Pemohon diwakili para profesional dan mantan petinggi hukum negeri ini. Diantara tim hukum AMIN selanjutnya 01 nampak mantan Ketua MK Hamdan Zoelva. mantan Kabareskrim Susno Duadji, mantan Jaksa Agung M Prasetyo, pakar hukum tata negara Refly Harun.

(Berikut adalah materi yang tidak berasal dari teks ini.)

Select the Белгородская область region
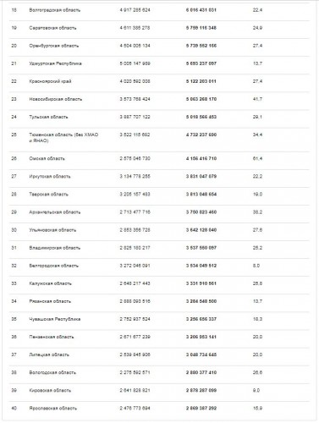Image resolution: width=319 pixels, height=423 pixels. (x=54, y=266)
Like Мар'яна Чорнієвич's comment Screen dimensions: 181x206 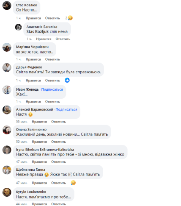tap(33, 59)
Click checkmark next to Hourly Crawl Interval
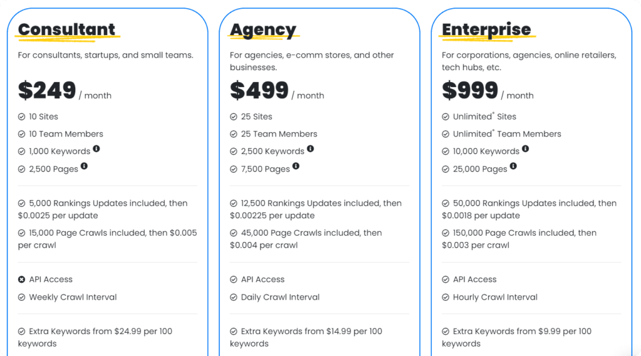641x356 pixels. click(446, 297)
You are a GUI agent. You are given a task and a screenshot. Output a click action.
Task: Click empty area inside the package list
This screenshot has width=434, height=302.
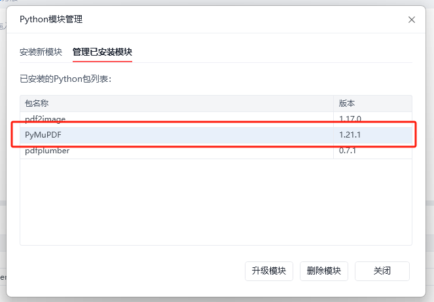tap(177, 203)
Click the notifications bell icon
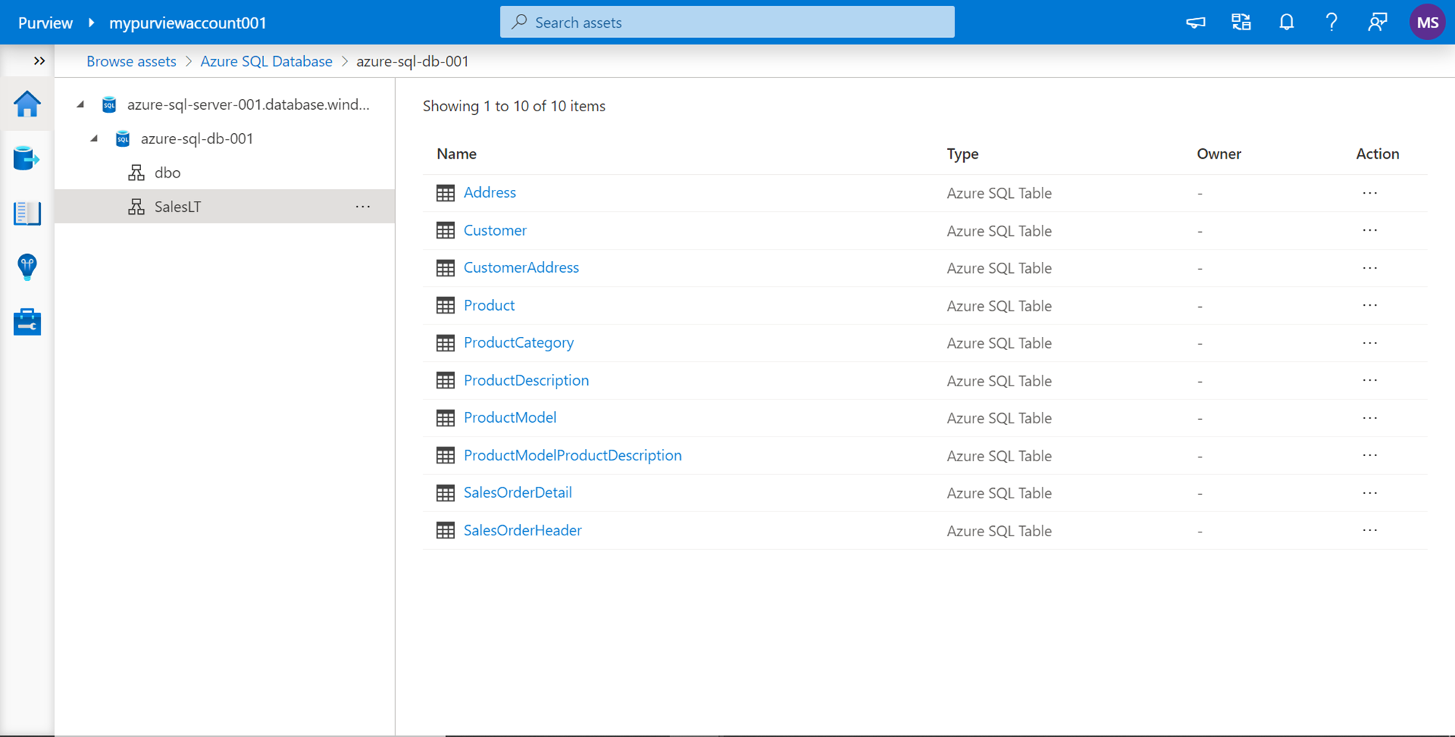 click(1286, 23)
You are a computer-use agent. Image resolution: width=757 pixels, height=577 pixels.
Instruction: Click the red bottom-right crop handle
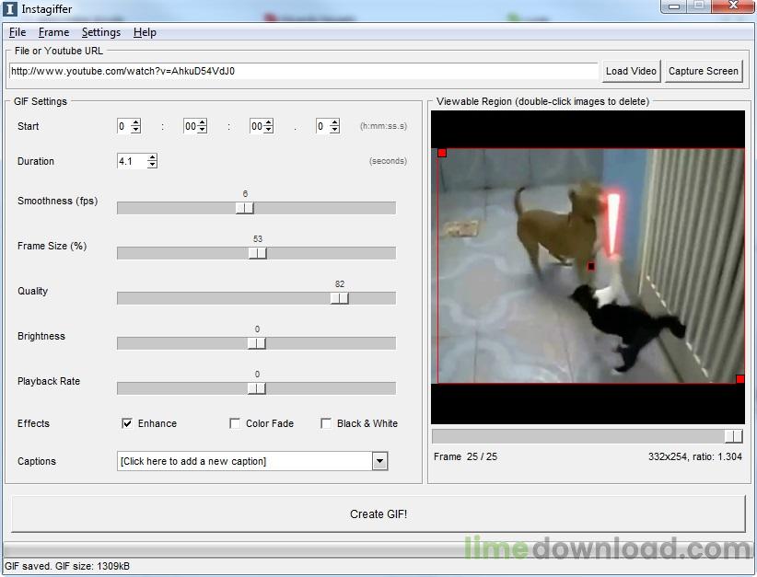pyautogui.click(x=740, y=379)
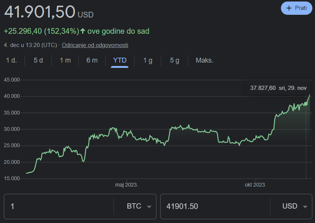Click the BTC dropdown arrow
315x223 pixels.
point(149,207)
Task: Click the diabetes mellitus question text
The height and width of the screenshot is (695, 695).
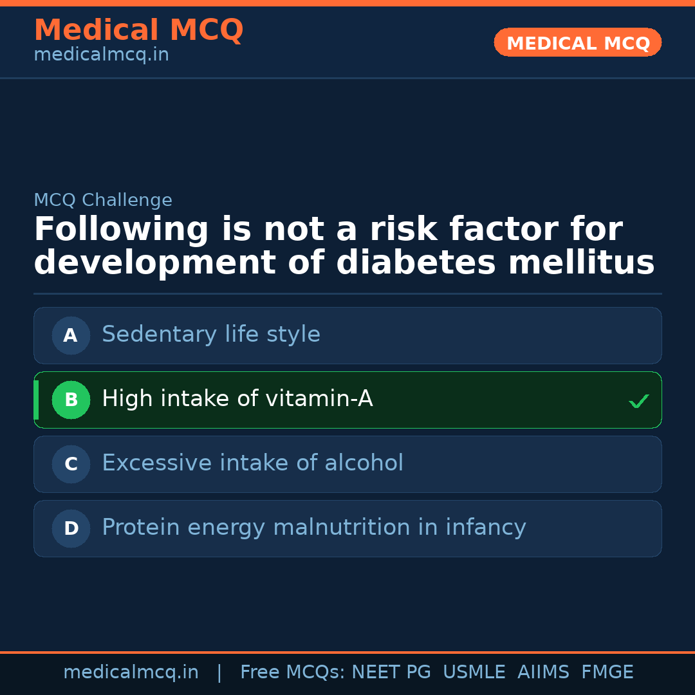Action: 344,246
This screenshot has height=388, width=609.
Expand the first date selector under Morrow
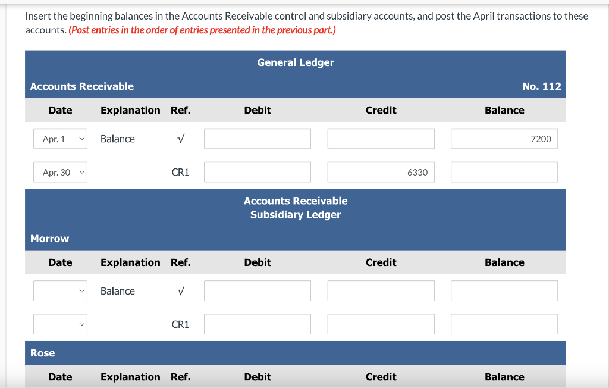60,290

Sementara advokat senior Todung Mulya Lubis menahkodai tim hukum Ganjar-Mahfud selanjutnya 03 dimana semua yang terlibat hatam dengan meteri perselisihan yang membatasi ketat kewenangan MK dengan hanya mengadili perselisihan hasil pemilihan pilpres, bukan dugaan pelanggaran yang merupakan domain Bawaslu.
Bila kubu yang kalah bermaksud mendiskualifikasi pemenang atau menghendaki pilpres diulang tanpa mengikutsertakan pemenang maka pilihan satu-satunya harus melewati gerbang MK sebab forum hak angket tidak berwenang mengubah hasil pilpres.
Namun keputusan mengajukan perselisihan hasil pilpres ke MK tanpa dibarengi upaya maksimal mempermasalahkan dugaan kecurangan melalui hak angket menimbulkan kecurigaan kalau pilihan tersebut memiliki agenda terselubung.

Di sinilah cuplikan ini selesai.